In questi giorni, grazie a Entertainment Weekly, abbiamo potuto ammirare le prime foto del Doctor Strange di Benedict Cumerbatch.

Ora il magazine ha incontrato Kevin Feige, il Presidente dei Marvel Studios, che ha rivelato qualcosa in più sul protagonista e i suoi poteri: «Può fare molte cose. Può fare incantesimi che nei fumetti hanno dei nomi tipo scioglilingua. Non vogliamo allontanarci troppo da questo perché è ciò che rende Doctor Strange ciò che è. Ha la Cappa della Levitazione che gli permette di volare ma non vola come Superman o Thor. Ha quasi una coscienza propria. Abbiamo un supereroe col mantello rosso come ne abbiamo visti tanti ma è anche unico in maniera originale. Può creare questi mandala di luce che può usare come scudo o come armi. Può aprire portale davanti ai tuoi occhi e può attraversarli per giungere in qualsiasi luogo del mondo. In questo film scopriremo solo alcuni dei suoi poteri».

E poi continua raccontando di come «L’Occhio di Agamotto è molto importante nel film, è una reliquia che può diventare davvero pericolosa nel momento in cui dovesse cadere nelle mani sbagliate perché può fare numerose cose la più pericolosa delle quali è manipolare le probabilità. Che è un modo per dire “pasticciare con il tempo”. E sarà parte della nostra storia».

E sulla scelta di Benedict Cumberbatch per il ruolo: «Ci interessava da molto tempo. Ed è diventato sempre più popolare. Ma non è una cosa essenziale per noi. Chris Pratt non era popolare quando è stato scelto per Guardiani della Galassia. Non è un prerequisito necessario. Ma lui è diventato sempre più popolare, e sempre più occupato, e sembrava che il tempo ci remasse contro. Abbiamo cercato altri attori e poi abbiamo deciso che dovevamo cercare di farlo funzionare con Benedict e la sua agenda. Per questo abbiamo spostato la produzione. Ha terminato Amleto qui a Londra, si è preso un giorno di pausa e poi siamo andati a Kathmandu, in Nepal, per il primo giorno di riprese».

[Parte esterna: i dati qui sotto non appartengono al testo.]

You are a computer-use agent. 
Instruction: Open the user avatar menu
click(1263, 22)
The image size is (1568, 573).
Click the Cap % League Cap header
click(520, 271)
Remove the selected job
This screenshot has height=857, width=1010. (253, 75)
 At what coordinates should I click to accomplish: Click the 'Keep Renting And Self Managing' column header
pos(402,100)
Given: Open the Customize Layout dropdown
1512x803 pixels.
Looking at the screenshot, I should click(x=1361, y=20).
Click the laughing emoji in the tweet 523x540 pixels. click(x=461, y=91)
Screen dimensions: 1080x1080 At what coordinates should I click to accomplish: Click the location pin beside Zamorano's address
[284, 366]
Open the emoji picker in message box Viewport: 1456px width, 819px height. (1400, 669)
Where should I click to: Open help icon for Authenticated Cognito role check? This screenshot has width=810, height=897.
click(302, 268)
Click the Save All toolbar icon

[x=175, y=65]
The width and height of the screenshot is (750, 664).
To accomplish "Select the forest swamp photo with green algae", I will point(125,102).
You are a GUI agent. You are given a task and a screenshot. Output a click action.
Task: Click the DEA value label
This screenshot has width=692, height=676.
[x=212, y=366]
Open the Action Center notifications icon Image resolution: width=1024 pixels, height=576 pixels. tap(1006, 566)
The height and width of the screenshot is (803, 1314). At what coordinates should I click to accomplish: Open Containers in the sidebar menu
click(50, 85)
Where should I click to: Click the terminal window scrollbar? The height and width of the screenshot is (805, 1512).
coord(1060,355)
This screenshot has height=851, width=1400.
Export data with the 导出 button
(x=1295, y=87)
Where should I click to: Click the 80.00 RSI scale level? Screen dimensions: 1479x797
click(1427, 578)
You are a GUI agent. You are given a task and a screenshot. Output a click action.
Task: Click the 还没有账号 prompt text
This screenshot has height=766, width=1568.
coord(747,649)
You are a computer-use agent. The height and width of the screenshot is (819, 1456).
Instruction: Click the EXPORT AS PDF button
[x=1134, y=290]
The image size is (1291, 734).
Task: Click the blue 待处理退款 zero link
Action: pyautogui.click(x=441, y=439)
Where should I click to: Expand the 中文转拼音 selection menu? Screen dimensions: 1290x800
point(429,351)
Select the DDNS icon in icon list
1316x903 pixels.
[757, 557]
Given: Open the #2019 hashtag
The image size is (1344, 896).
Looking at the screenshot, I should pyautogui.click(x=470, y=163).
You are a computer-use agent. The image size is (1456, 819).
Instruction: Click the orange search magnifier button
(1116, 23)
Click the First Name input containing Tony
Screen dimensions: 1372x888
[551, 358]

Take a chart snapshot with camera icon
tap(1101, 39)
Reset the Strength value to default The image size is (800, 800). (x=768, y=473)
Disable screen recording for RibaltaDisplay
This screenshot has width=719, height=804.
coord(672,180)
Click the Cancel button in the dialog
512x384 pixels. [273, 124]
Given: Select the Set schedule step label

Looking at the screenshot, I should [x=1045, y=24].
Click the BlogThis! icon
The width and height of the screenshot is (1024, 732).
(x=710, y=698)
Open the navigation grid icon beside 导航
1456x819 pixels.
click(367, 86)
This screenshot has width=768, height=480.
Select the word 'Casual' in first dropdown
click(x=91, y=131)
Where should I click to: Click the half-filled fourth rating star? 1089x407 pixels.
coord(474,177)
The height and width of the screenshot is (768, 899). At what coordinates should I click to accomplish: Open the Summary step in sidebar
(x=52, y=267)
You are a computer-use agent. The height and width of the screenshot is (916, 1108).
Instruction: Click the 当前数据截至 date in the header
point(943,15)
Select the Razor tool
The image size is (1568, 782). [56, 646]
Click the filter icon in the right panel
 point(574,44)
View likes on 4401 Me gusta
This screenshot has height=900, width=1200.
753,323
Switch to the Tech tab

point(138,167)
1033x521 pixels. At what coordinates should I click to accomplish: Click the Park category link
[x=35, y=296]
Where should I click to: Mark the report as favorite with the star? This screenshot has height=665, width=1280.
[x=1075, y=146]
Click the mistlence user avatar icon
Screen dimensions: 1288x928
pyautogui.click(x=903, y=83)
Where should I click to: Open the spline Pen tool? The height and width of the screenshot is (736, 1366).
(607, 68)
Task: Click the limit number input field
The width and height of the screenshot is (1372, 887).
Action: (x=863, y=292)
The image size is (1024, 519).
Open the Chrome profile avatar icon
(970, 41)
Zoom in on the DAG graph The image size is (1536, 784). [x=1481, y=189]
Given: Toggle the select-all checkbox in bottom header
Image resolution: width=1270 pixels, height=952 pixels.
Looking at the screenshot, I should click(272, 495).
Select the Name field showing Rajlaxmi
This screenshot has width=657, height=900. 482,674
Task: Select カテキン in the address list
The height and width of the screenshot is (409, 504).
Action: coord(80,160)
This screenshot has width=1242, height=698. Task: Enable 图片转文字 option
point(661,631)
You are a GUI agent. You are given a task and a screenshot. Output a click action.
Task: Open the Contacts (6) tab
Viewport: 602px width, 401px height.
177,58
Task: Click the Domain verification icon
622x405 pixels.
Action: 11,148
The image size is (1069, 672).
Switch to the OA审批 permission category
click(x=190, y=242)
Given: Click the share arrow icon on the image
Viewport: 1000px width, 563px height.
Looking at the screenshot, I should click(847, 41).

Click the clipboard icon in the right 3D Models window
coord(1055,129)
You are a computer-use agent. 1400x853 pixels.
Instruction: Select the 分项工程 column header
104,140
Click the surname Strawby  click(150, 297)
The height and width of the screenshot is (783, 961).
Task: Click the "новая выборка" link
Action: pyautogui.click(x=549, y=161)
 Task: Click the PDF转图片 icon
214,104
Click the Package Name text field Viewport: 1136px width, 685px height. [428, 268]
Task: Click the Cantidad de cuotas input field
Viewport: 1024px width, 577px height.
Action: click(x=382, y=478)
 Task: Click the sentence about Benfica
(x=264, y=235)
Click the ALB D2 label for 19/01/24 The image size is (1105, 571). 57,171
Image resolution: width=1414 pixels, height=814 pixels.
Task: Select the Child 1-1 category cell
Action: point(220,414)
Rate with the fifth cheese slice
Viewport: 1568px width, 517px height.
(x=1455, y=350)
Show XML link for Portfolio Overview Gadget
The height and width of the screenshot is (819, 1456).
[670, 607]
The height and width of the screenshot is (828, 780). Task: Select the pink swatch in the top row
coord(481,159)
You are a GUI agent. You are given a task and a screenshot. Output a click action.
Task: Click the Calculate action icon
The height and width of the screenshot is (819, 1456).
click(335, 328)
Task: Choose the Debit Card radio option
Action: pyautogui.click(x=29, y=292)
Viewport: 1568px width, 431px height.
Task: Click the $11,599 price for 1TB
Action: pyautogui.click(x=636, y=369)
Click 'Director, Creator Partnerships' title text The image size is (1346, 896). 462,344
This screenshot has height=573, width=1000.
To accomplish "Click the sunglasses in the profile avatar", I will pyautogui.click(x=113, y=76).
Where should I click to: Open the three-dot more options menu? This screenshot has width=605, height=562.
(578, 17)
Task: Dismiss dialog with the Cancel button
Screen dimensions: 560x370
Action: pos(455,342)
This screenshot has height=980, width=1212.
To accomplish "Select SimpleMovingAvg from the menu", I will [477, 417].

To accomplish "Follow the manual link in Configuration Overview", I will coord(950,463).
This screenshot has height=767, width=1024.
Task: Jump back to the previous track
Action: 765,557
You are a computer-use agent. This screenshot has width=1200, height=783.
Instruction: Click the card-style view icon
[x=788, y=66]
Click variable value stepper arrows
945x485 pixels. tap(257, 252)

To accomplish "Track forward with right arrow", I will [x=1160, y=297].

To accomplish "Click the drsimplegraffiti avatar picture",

Mentre sul personaggio di Rachel McAdams ecco cosa scopriamo dall’intervista dal presidente della Marvel e dal produttore Stephen Broussard: «Rachel McAdams interpreta una collega chirurgo che ha una storia con Strange ed è una sorta di perno alla sua vecchia vita, una volta che è passato a essere un mago. Lei è una persona con cui lui si connette e riconnette all’inizio e lo aiuta ad ancorarsi alla sua umanità». E Broussard continua parlando del rapporto della ragazza con il Doctor Strange di Cumberbatch: «È una sorta di contemporanea del Doctor Strange in una moderna New York, prima e dopo di questo viaggio pazzesco che lui ha intrapreso. Allora… lei lo vede prima e lo vede dopo. È un po’ il punto di vista del pubblico».

Cosa ne pensate? Noi siamo impazienti di vederli insieme in azione!